'''
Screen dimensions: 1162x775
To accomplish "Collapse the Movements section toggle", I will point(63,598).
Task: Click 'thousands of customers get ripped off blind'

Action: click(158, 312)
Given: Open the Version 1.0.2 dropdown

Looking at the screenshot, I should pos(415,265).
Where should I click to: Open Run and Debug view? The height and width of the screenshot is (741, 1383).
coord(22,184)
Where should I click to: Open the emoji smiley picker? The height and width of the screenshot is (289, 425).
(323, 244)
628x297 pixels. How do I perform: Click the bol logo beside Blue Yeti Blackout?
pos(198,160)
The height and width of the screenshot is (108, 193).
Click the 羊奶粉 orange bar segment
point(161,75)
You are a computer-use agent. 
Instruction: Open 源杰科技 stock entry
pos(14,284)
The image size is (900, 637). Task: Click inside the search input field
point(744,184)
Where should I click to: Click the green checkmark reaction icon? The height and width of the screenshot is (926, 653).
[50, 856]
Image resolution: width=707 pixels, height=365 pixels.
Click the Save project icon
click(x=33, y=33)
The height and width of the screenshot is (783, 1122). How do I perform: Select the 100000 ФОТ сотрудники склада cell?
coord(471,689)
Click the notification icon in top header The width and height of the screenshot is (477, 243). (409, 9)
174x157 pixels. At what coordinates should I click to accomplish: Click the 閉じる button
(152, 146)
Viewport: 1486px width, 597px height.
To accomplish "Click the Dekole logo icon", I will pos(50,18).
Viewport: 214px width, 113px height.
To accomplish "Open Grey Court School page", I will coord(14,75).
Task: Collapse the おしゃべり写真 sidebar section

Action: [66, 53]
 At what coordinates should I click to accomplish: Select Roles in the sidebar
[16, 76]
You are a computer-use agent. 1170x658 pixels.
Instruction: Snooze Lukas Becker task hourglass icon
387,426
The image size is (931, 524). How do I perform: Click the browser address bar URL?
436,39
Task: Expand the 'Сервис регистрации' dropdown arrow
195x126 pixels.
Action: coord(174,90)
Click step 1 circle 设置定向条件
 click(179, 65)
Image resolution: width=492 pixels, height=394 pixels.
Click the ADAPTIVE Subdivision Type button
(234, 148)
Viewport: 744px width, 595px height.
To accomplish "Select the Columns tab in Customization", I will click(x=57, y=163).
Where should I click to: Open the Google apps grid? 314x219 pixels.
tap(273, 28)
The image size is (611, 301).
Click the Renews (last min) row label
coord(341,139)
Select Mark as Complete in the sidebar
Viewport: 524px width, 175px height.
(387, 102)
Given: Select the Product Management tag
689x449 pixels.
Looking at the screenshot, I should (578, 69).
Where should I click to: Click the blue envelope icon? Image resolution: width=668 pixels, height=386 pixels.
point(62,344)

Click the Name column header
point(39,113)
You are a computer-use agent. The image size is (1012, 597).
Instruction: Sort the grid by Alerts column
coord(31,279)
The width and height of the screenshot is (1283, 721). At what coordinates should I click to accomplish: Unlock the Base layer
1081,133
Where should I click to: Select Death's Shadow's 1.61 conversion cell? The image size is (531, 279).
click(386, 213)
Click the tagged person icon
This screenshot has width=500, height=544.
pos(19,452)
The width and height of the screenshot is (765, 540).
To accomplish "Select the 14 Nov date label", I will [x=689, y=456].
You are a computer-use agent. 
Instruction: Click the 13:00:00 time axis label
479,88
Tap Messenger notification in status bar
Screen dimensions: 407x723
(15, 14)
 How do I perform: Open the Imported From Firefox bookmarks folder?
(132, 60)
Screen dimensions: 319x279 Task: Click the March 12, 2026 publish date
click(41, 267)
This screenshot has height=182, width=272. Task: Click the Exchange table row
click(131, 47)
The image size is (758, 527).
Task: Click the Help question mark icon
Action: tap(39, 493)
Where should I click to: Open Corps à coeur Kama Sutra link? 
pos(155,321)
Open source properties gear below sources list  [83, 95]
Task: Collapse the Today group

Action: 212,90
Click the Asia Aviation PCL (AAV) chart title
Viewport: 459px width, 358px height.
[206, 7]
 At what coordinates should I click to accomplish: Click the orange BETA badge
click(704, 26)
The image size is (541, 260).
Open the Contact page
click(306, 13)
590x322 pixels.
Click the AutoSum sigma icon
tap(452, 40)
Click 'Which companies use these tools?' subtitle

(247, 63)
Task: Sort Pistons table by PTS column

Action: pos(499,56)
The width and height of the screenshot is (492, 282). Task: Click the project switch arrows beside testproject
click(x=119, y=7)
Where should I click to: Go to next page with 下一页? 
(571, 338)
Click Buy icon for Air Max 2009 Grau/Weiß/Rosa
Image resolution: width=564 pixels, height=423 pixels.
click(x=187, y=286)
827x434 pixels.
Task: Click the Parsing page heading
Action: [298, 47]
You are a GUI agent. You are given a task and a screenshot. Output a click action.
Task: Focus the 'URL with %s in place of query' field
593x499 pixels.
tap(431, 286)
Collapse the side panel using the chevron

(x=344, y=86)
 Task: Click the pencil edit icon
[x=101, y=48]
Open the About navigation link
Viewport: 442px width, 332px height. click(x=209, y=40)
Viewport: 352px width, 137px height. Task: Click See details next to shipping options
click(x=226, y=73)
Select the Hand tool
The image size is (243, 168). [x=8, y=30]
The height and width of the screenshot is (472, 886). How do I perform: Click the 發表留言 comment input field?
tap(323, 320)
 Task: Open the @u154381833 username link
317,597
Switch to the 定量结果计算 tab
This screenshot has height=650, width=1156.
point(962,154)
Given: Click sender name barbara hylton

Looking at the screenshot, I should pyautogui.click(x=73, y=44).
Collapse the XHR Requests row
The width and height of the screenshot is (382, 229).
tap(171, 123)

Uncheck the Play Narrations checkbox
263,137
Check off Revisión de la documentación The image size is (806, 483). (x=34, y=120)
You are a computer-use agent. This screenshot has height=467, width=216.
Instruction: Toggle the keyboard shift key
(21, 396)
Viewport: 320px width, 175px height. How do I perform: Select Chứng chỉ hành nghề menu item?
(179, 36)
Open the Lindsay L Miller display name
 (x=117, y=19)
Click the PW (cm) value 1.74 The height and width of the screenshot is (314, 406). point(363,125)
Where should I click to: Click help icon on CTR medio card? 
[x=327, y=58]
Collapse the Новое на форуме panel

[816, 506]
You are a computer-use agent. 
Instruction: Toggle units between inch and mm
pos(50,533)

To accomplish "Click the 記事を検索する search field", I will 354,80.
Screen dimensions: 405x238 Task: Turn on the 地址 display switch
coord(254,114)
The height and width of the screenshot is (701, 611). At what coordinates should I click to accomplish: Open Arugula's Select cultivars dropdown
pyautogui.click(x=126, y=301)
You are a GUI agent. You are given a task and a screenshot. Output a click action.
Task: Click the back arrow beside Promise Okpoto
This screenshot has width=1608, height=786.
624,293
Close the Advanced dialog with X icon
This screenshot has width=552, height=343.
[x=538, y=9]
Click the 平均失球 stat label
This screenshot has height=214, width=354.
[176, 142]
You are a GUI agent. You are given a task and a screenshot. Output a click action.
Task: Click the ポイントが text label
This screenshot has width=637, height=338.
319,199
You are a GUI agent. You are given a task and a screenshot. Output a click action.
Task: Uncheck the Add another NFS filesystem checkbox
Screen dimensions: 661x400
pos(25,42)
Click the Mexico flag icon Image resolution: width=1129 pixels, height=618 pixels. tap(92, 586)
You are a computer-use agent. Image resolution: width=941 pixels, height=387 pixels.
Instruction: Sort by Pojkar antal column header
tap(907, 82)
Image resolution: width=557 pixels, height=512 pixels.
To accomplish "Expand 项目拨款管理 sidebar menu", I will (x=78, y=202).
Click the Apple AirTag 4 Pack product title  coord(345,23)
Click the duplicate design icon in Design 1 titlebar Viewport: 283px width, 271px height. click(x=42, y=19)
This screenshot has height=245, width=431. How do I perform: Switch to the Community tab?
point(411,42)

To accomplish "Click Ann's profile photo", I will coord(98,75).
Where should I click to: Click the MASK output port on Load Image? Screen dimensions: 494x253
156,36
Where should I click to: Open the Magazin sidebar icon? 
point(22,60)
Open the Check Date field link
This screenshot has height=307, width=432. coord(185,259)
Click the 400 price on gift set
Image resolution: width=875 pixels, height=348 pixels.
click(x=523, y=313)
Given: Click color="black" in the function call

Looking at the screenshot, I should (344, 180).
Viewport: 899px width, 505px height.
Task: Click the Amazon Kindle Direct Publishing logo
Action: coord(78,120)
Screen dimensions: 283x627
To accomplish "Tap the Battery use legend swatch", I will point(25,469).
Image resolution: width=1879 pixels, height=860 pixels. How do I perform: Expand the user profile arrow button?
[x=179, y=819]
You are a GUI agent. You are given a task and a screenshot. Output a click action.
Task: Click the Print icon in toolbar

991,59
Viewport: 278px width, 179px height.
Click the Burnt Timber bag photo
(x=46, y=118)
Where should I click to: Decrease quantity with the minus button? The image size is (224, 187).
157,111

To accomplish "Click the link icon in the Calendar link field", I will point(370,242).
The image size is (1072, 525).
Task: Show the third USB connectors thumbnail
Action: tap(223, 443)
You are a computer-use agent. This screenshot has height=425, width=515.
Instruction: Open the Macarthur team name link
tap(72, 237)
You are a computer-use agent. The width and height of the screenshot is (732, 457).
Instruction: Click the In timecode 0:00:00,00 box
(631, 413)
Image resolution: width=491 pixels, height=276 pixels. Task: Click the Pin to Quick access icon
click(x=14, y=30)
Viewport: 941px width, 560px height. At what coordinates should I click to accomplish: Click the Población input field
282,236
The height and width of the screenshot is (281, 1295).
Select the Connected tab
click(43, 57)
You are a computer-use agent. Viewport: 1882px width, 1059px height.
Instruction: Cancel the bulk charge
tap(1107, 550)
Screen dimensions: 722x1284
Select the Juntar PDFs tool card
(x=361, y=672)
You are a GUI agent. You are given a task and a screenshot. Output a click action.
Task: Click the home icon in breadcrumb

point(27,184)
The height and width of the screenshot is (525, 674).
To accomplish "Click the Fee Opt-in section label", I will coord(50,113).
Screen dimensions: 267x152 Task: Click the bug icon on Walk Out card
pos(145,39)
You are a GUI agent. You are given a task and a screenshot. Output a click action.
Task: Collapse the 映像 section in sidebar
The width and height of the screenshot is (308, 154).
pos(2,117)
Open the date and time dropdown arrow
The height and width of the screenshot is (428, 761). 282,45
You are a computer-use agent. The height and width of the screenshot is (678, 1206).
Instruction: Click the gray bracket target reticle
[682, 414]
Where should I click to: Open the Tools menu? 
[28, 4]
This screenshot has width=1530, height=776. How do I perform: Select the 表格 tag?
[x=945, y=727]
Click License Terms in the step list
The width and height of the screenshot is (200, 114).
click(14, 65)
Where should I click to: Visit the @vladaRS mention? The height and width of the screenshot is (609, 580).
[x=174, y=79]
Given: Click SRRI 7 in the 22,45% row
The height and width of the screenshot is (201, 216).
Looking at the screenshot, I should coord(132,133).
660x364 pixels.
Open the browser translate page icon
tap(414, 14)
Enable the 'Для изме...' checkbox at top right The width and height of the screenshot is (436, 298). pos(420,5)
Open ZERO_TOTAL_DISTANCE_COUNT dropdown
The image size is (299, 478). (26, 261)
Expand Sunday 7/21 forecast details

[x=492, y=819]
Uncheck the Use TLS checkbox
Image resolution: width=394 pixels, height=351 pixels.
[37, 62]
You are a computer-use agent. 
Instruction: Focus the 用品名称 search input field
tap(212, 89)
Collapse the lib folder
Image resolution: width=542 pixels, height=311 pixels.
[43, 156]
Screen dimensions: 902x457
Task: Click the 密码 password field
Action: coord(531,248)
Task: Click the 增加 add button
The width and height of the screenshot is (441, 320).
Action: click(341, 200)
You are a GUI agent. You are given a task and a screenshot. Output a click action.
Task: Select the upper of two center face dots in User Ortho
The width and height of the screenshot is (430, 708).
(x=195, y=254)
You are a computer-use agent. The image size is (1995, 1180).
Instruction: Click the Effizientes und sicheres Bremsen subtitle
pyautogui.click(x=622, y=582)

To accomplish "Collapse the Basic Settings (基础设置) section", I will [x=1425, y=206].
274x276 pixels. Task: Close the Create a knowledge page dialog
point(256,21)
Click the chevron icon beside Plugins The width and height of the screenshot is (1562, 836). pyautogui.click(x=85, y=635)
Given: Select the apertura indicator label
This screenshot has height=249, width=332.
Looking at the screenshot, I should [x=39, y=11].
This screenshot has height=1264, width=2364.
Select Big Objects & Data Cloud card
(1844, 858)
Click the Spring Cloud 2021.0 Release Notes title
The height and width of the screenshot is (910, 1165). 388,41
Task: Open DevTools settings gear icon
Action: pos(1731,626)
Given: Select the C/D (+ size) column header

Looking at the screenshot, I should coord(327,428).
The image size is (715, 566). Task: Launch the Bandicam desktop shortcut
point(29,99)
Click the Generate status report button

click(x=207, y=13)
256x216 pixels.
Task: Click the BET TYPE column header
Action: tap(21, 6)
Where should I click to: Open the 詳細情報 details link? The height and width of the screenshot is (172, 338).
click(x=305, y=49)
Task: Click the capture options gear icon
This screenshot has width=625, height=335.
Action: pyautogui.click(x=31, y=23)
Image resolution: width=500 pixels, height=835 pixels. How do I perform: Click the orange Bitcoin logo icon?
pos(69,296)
'''
What is required
For each line in the records that contains the word "list", make a copy.

Answer
Open source properties gear below sources list  [83, 95]
Click License Terms in the step list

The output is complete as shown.